A funny thing happened on the way to the movies this week, or rather when I got to the box office. The movie I had intended to see, Me, Earl and The Dying Girl was not being shown as advertised online for that night. My friend Tim had just told me I wanted to see that movie and post a blog about it. As I’d driven across town to this venue and there was a group of women meeting at my house, I decided I’d still make it a one guy’s night out and bag a different flick, Mr. Holmes.
I’m glad I did. No mistakes. This crime drama mystery directed by Bill Condon and based on the 2005 novel A Slight Trick of the Mind written by Santa Fe’s own Mitch Cullin features an aging Sherlock Holmes (played by Ian McKellen, Lord of the Rings “Gandolph”) living in retirement with his house keeper Mrs. Munro (played by Laura Linney) and her young son Roger (played by Milo Parker).
The film follows a 93-year-old Holmes living in his country estate, struggling to recall the details of his final case while his mind begins to deteriorate.
In 1947, having just returned from a trip to Hiroshima, he starts to use jelly made from the prickly ash plant he acquired there in an effort to improve his failing memory. Unhappy about his ex-partner Watson's account of Holmes' last case, he hopes to write his own account, but is having trouble recalling the details. As he spends time with Roger, showing him how to take care of the bees in the farmhouse's apiary, Holmes comes to appreciate his curiosity and intelligence and develops a paternal liking for him.
Over time, Roger's gentle prodding helps Holmes to remember the case (shown in flashbacks) and why he retired from the detective business.
The movie was based on autobiographical material from author Cullin’s life as a boy who cultivated a relationship with a kindly and learned neighbor who gave him access to one of the most complete collections of Sir Arthur Conan Doyle’s works.
Without revealing more of the plot, as I’d hate to spoil it for you, my focus here is multi-faceted. On the one hand it is a story that illustrates how genius can be a blessing but also a curse when combined with what I’ve spoken about throughout this blog, “men’s isolation.” The great rational and deductive thinking ability of the Holmes character is thrown into relief when viewed as a wall between he and the characters reaching out to him for human connection and emotional resolution. His own emotional intelligence is portrayed as crippled but not beyond recovery at age 93 and it is the boy Roger who creates that bridge back to his own deeper humanity and personal redemption.

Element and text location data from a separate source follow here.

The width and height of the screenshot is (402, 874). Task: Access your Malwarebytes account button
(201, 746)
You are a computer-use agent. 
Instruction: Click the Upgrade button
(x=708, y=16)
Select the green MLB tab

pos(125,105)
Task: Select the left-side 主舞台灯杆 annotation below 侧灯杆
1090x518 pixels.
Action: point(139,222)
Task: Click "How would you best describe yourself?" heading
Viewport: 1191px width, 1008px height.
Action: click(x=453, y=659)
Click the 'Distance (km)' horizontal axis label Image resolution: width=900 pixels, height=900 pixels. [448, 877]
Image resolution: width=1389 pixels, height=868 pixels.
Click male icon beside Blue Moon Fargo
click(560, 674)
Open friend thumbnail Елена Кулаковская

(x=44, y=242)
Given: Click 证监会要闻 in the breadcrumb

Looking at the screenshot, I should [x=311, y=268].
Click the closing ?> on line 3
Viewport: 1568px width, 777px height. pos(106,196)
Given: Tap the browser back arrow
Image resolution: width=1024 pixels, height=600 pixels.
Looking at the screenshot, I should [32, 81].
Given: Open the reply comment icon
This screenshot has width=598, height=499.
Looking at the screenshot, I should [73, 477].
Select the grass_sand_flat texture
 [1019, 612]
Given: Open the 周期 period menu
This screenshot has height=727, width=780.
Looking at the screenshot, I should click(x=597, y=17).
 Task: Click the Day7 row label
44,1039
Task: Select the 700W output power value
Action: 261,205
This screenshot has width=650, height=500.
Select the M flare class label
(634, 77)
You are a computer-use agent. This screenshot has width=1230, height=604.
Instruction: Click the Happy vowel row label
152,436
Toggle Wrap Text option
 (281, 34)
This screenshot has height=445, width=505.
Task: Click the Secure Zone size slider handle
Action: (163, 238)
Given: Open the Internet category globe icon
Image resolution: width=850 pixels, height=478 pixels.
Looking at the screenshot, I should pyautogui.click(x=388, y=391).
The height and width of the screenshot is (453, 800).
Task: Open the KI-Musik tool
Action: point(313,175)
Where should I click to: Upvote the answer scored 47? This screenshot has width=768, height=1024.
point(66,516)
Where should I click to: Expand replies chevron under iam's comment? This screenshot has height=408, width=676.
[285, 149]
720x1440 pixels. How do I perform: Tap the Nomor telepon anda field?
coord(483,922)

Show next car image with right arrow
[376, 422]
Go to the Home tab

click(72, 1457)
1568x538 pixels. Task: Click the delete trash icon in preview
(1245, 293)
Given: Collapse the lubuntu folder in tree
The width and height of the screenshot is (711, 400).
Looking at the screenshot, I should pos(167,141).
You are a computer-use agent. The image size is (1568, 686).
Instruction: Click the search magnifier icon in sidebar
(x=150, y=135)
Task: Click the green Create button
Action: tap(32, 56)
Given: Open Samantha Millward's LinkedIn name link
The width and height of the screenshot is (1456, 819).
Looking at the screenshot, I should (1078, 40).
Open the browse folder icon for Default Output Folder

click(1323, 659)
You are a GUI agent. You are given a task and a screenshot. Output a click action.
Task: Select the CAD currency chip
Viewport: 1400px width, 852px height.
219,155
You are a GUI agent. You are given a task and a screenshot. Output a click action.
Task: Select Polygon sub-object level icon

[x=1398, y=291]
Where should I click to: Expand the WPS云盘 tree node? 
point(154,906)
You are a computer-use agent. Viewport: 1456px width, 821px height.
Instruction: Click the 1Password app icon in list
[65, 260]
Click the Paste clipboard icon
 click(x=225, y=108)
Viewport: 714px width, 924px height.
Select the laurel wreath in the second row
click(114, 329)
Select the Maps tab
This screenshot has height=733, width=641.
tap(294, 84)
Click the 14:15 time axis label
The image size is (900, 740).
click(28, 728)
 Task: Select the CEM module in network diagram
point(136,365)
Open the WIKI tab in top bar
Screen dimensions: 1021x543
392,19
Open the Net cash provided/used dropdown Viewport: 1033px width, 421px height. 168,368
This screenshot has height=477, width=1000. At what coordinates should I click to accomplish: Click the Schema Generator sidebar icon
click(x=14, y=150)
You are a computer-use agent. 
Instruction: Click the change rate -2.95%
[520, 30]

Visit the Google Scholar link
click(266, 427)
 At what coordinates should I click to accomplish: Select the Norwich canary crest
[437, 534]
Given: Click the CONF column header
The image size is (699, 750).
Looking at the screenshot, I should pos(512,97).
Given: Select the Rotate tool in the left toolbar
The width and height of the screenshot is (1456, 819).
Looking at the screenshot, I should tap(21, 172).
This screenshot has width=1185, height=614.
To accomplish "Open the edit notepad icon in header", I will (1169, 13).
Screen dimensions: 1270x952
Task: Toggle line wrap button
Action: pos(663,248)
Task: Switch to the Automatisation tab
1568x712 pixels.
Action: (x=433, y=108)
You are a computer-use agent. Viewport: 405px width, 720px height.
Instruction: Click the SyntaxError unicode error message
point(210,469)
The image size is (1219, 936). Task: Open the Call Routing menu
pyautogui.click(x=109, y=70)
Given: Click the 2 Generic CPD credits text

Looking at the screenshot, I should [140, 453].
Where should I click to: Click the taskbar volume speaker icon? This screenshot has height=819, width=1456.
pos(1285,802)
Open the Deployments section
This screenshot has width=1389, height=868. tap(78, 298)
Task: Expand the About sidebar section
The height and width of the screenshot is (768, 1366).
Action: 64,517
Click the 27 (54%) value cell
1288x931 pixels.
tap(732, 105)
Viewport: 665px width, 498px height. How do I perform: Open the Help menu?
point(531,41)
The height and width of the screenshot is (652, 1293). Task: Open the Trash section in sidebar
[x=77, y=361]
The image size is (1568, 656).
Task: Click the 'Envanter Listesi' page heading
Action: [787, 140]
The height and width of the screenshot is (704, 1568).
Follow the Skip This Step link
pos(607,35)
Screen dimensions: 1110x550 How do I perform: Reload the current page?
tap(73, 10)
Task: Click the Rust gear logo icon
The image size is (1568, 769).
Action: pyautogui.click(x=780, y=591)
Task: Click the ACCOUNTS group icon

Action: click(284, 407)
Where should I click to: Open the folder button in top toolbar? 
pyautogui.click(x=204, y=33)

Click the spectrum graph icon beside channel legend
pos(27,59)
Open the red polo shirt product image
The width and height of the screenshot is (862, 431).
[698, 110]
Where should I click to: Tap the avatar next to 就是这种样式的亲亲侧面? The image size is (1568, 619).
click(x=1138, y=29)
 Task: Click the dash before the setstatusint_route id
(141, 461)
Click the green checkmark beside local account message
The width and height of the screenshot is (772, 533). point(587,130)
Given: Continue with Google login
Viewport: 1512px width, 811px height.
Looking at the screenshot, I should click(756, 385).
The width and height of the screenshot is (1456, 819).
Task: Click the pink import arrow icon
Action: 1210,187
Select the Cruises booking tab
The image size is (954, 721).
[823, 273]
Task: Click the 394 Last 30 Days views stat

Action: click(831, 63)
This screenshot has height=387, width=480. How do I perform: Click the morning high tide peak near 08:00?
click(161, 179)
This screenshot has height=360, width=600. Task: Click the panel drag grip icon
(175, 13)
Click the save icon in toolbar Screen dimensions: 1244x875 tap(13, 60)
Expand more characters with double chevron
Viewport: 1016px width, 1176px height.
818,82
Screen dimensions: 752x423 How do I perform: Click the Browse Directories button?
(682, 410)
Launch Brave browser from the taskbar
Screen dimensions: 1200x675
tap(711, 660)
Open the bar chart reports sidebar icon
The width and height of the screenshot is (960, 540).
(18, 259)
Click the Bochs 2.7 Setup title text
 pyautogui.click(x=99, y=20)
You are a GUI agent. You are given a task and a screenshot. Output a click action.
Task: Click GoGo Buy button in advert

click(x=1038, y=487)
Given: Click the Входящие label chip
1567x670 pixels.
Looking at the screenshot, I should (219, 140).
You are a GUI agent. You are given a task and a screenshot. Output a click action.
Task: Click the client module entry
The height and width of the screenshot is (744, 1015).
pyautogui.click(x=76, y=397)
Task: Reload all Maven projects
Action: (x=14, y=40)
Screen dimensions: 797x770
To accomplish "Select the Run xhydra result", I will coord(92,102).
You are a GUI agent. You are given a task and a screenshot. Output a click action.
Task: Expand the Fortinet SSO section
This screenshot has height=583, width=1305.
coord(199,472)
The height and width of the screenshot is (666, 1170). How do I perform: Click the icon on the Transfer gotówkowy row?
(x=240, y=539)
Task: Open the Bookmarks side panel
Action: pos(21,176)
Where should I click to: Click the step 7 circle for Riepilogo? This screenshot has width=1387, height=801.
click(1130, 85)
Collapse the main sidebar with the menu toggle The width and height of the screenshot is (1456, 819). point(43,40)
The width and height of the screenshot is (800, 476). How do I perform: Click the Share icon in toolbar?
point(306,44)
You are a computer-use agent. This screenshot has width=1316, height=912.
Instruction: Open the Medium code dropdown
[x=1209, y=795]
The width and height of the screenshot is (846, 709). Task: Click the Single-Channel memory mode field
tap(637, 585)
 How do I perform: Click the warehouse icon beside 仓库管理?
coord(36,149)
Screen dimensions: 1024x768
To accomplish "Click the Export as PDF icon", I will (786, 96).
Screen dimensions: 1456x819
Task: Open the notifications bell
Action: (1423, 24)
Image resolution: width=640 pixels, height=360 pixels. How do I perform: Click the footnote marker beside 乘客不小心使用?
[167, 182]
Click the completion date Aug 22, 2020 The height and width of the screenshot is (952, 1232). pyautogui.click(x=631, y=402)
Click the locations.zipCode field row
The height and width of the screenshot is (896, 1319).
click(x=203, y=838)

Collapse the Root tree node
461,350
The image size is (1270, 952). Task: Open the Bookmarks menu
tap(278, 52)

The movie’s striking portrayal of the aftermath of destruction in Hiroshima is timely as the recent 70th anniversary of the dropping of the nuclear bomb on Hiroshima and Nagasaki, Japan has just passed with continued mixed feelings about war, destruction and peace on a global scale. Through no intentional effort on my part, the home I’ve now lived in for four years happens to have a large picture window in the living room that perfectly frames the town and laboratories of Los Alamos, home of the famous and infamous Manhattan Project. The lights from that ancient volcano mountainside twinkle and dazzle us at night.
As I further reflect on the slowly unfolding plot of Mr. Holmes
I wonder to what extent the inner workings of elder Sherlock’s heart as it begins to open becomes the hologram for our society’s own gradual collective opening to the pain and suffering we believe we both avoided and collided with simultaneously.
And if prickly ash is no guarantee we can remember what we’ve done and not repeat history maybe this film can help us to bridge between our rational and deductive powers to create and destroy and our hearts that can mend and heal.
I heartily recommend viewing Mr. Holmes. But don’t trust the internet (or just plain ole human error?) Call the venue first to make sure it’s playing.